Harrington: The world exclusive is hidden in the adverts

Scoop after son of missing earl took out a legal notice in the West End Extra

Friday, 17th February 2023

Lucan

Lord and Lady Lucan

WHENEVER one of those opinion polls is conducted to sort out the goodies and baddies, journalists are ranked among the most despised professions – just below estate agents, lawyers and parking wardens but above Chelsea managers.

Surely cocktail makers who call themselves mixologists are worse, but I won’t take it personally.

You might assume that this hatred for newspaper reporters comes from a view that every story is a lie, or at last gleaned from a hacked phone.

Trust me, we are not all like the journalists working for the Walford Gazette and those soapy incarnations where everybody is breaking into hospital wards or eavesdropping in cafes.

No – the real reason people hate journalists is that they just can’t stop puffing on about who they have met and the great stories that they have claimed as their own.

So, with no further delay and on the occasion of the Westminster Extra’s 1,500th edition, let Harrington tell you about how a “world exclusive” is made. You look in the ads section…

In October 2015, doing this found the son of Lord Lucan, the famously missing earl and murder suspect, taking out a legal notice in these very pages announcing that he was applying to have his father “presumed dead”.

The front page on Lord Lucan

The chain of events would mean a death certificate finally being issued and the title being inherited.

Any mention of Lord Lucan leads to huge interest, and not just from conspiracy theorists. To me, the case is so doused in mystery that the fact that a woman lost her life in bloody circumstances is often skated over in the search for the most outlandish answer at to what happened to Lord Richard John Bingham.

The 7th Earl of Lucan, of course, vanished without trace in 1974.

His children’s nanny, Sandra Rivett, was found bludgeoned to death with a lead pipe – yes a lead pipe – at the Lucan family home in Lower Belgrave Street, Belgravia.

After he booked his ad, the West End Extra asked his son George why he was initiating the proceedings.

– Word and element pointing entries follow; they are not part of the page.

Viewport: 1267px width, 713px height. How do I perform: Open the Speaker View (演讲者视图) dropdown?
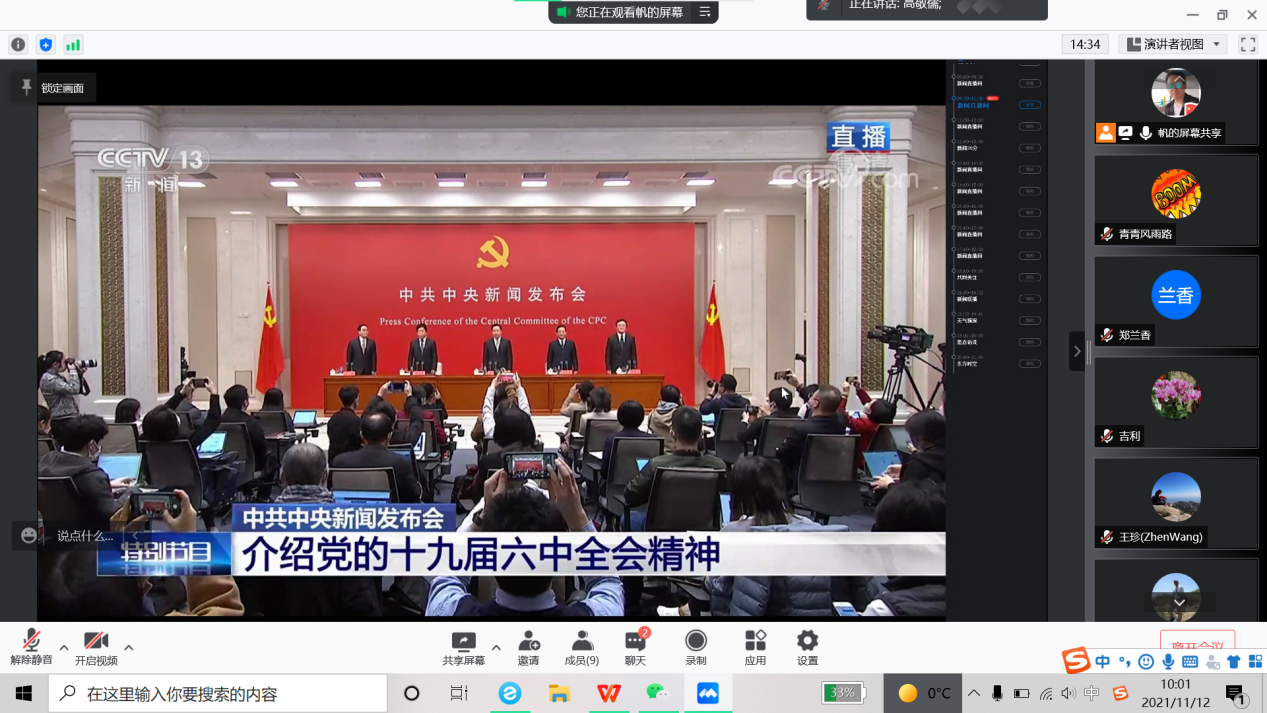[1174, 45]
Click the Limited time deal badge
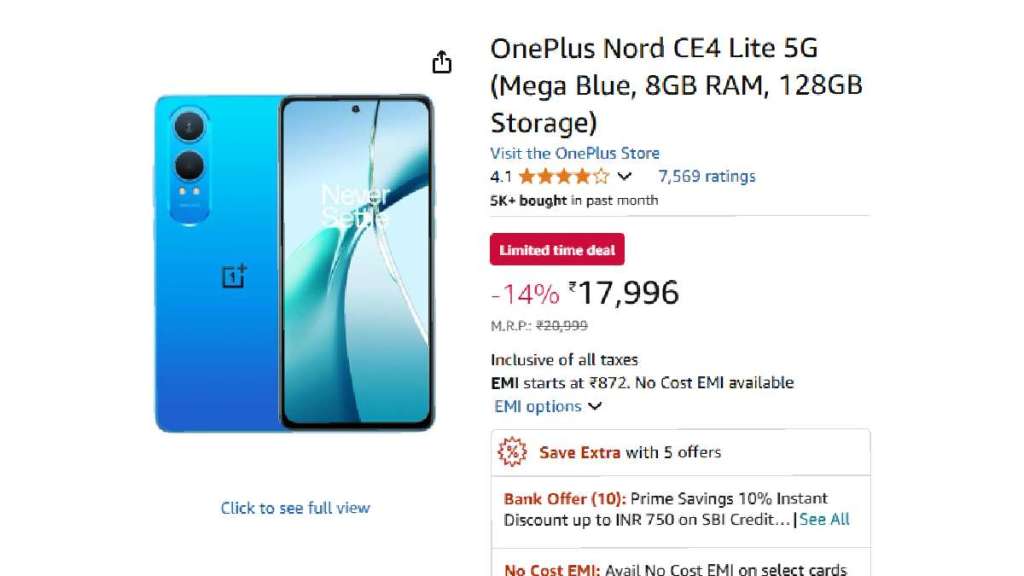The width and height of the screenshot is (1024, 576). coord(557,250)
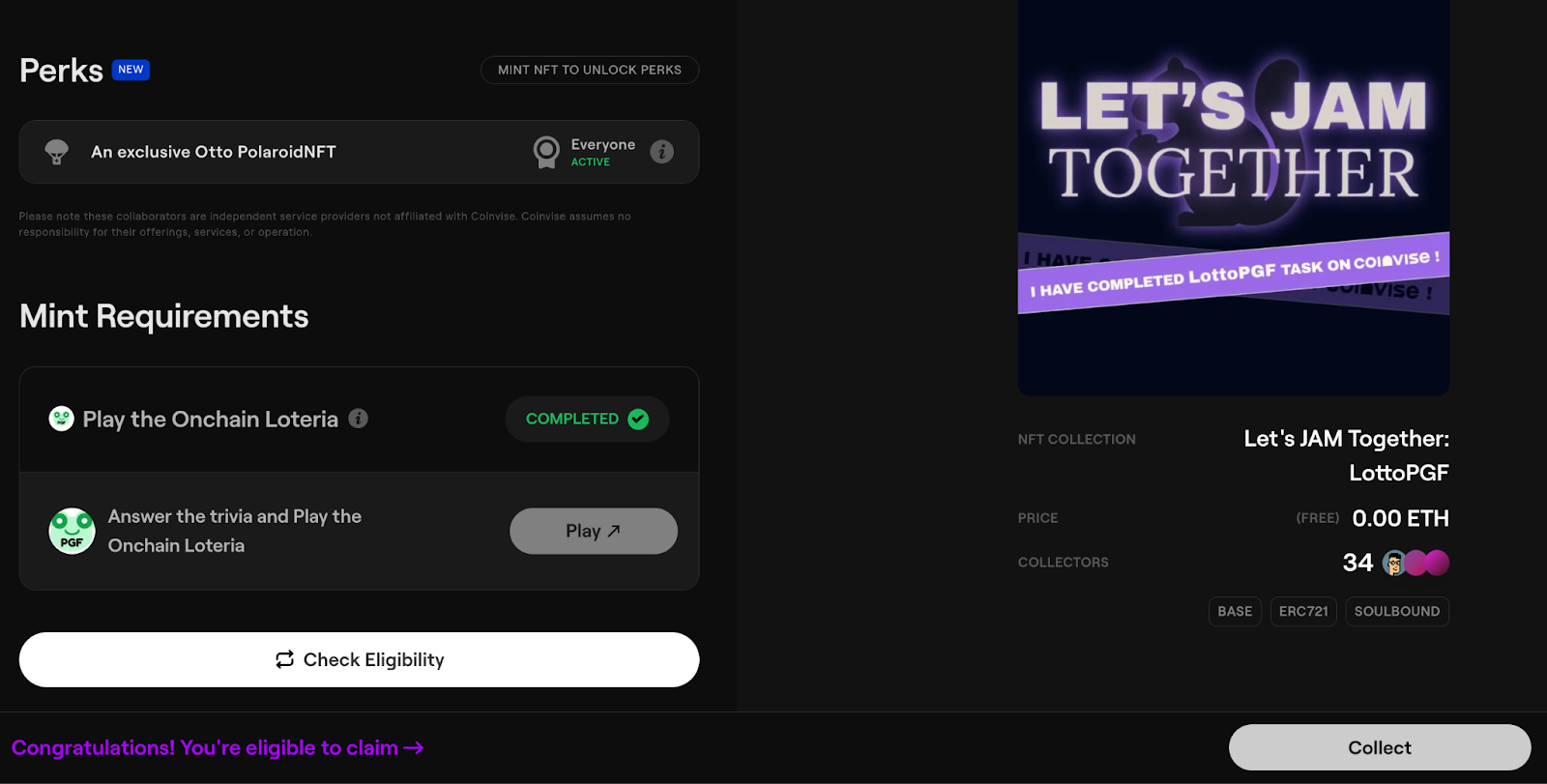Click the Collect button
Image resolution: width=1547 pixels, height=784 pixels.
click(x=1379, y=747)
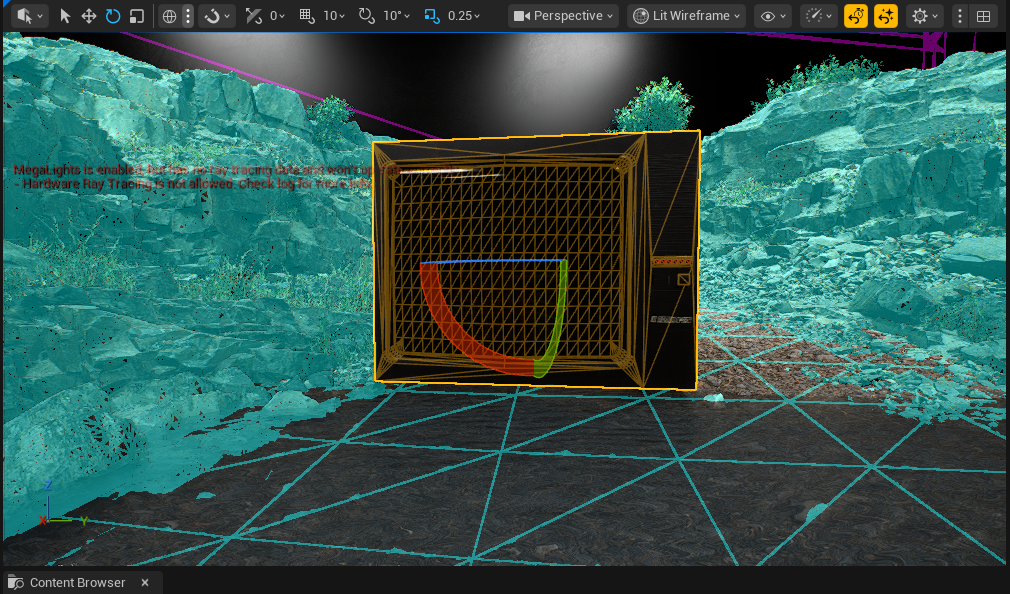The image size is (1010, 594).
Task: Disable the first yellow highlighted snapping toggle
Action: pos(857,16)
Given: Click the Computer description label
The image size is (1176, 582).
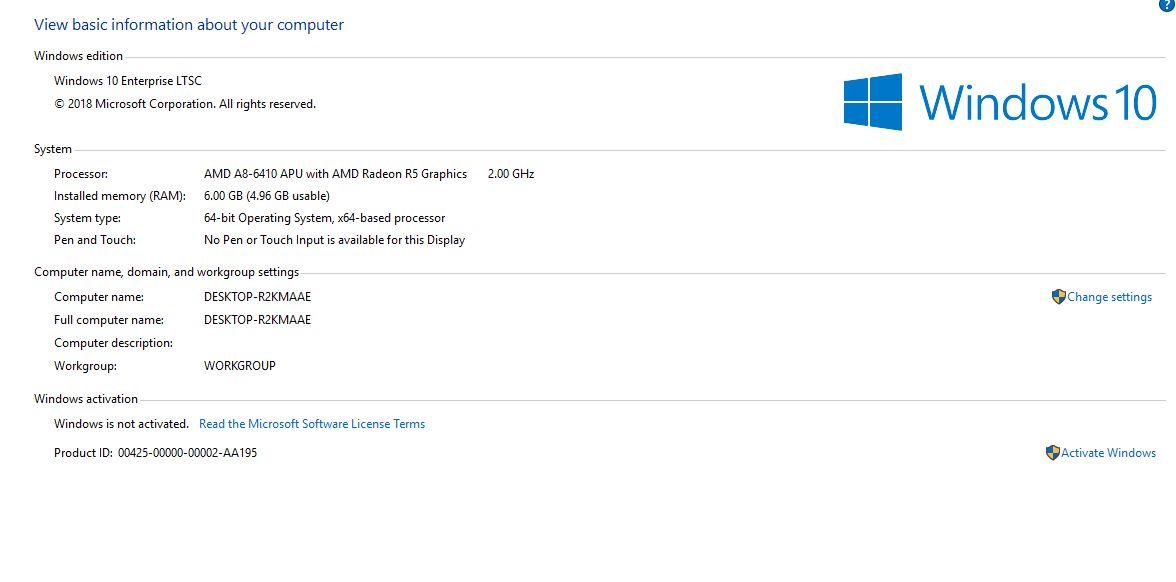Looking at the screenshot, I should 113,343.
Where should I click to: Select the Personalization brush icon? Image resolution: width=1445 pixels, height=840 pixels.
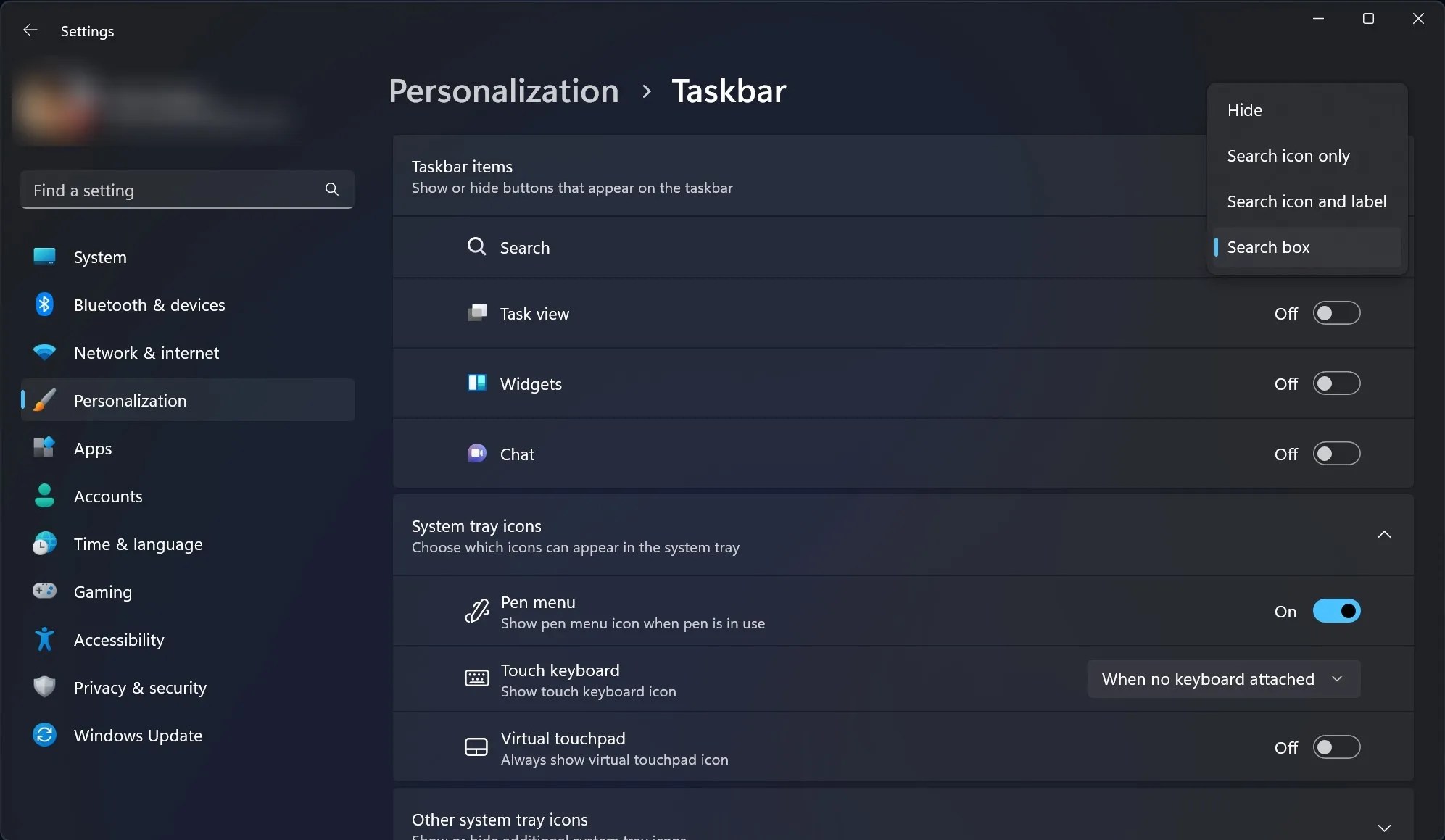(x=44, y=400)
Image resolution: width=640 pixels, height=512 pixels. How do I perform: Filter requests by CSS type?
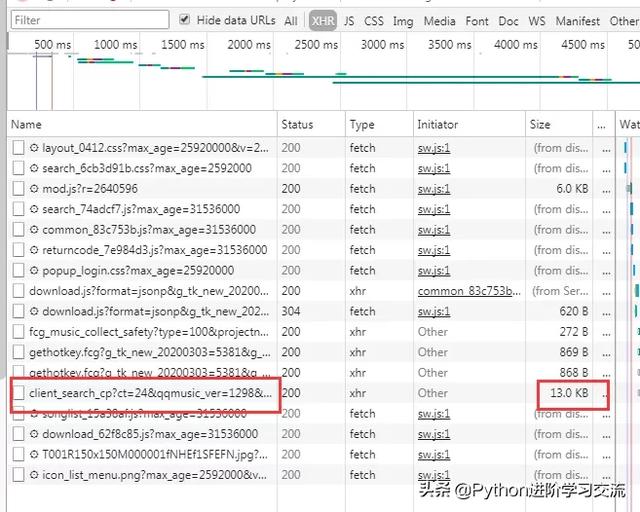pos(374,20)
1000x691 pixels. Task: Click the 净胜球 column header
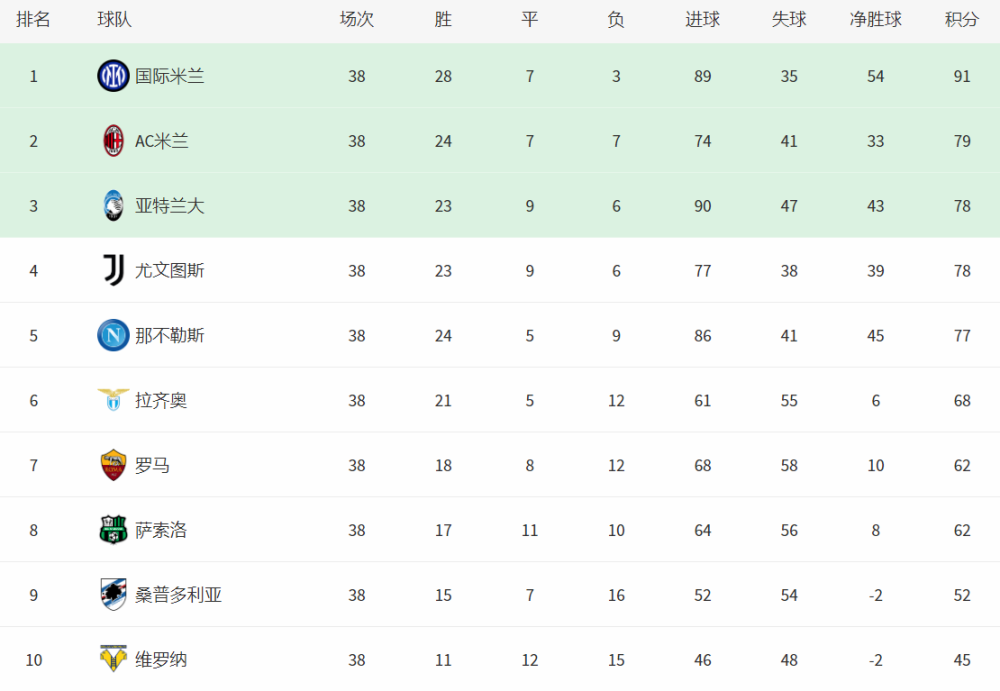point(876,20)
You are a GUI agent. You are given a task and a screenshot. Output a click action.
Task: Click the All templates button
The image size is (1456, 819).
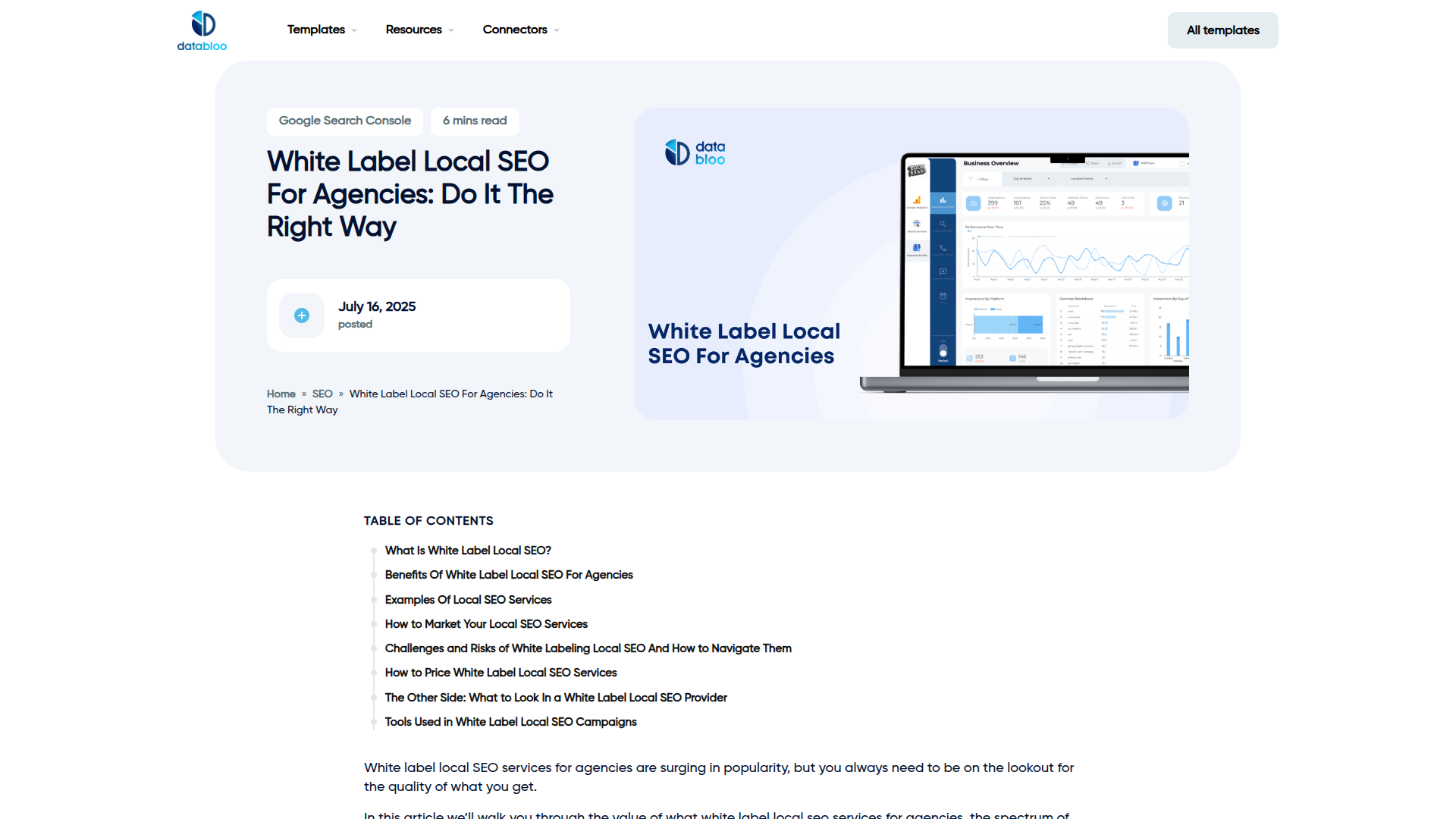pyautogui.click(x=1222, y=30)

Back came an economical email which simply said: “Call it closure”.

The latest development was picked up by every national title and, due to the intense fascination, papers around the world. Perhaps it wasn’t what his son had expected to come from what was a discreet little notice.

In stealing the story, the Daily Express – itself a factory of exclusives when it comes to predicting snowstorms and Princess Diana theories – wrote: “The West End Extra does not often produce the sort of journalistic scoops that are followed up around the world but on October 16 central London’s local newspaper published a gem.”

Snark all you like, our readers had a global exclusive in their favourite weekly read.